Figure 1. The conformational space of TmrAB.

a, Two distinct IF conformations from TmrAB_turnover. In IF^wide, the intracellular gate has opened by 4.4 Å, allowing access for bulky substrates. Wide and narrow IF conformations were also found in the control datasets and in absence of nucleotides and/or substrate. Densities for nucleotides were observed in all IF conformations in TmrAB_turnover and TmrA^EQB_ATP-ADP datasets, but not in TmrAB_apo and TmrAB_C4F, as no nucleotides were added in the latter cases. b, In the ATP-bound state, the NBDs are tightly dimerized and the exporter exhibits either an OF^open or OF^occluded conformation. The same two OF conformations are observed in both TmrA^EQB_ATP and TmrA^EQB_ATP-ADP datasets (E523Q mutation in TmrA); therefore, only maps from TmrA^EQB_ATP-ADP are shown here due to the higher resolution. c, OF^open and OF^occluded conformations also dominate in the vanadate-trapped state. d, The asymmetric states from TmrAB_turnover resemble an OF^occluded conformation with a slightly separated NBD interface.
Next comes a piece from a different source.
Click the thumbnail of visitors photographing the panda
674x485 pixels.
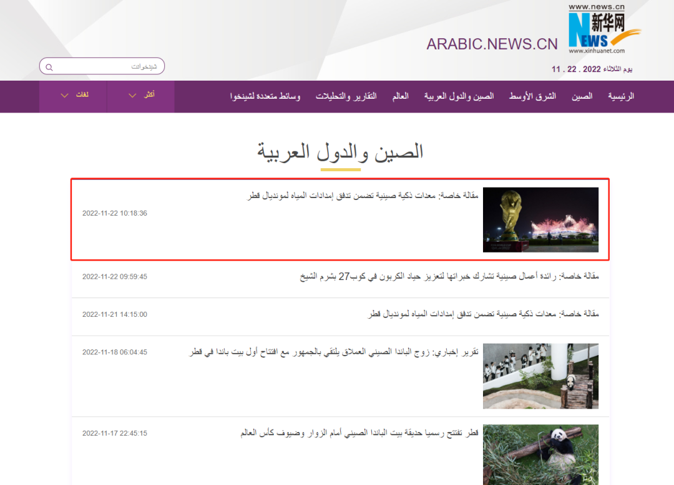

In contrast to the OF^occluded conformations of TmrA^EQB_ATP-ADP and TmrAB_ATP-Vi, the intracellular gate is opened by 1.5 Å and 3.0 Å in UR^asym and UR^asym*, respectively, while the extracellular gate is tightly sealed. The top and bottom rows show experimental maps and deposited models, respectively. OF densities and models in b and c are rotated by 90° with respect to panel a and d to illustrate the opening of the extracellular gate. TmrA is blue, TmrB yellow, and the nanobody light grey. All structures and morphs between conformers are highlighted in the Supplementary Video 1 and 2.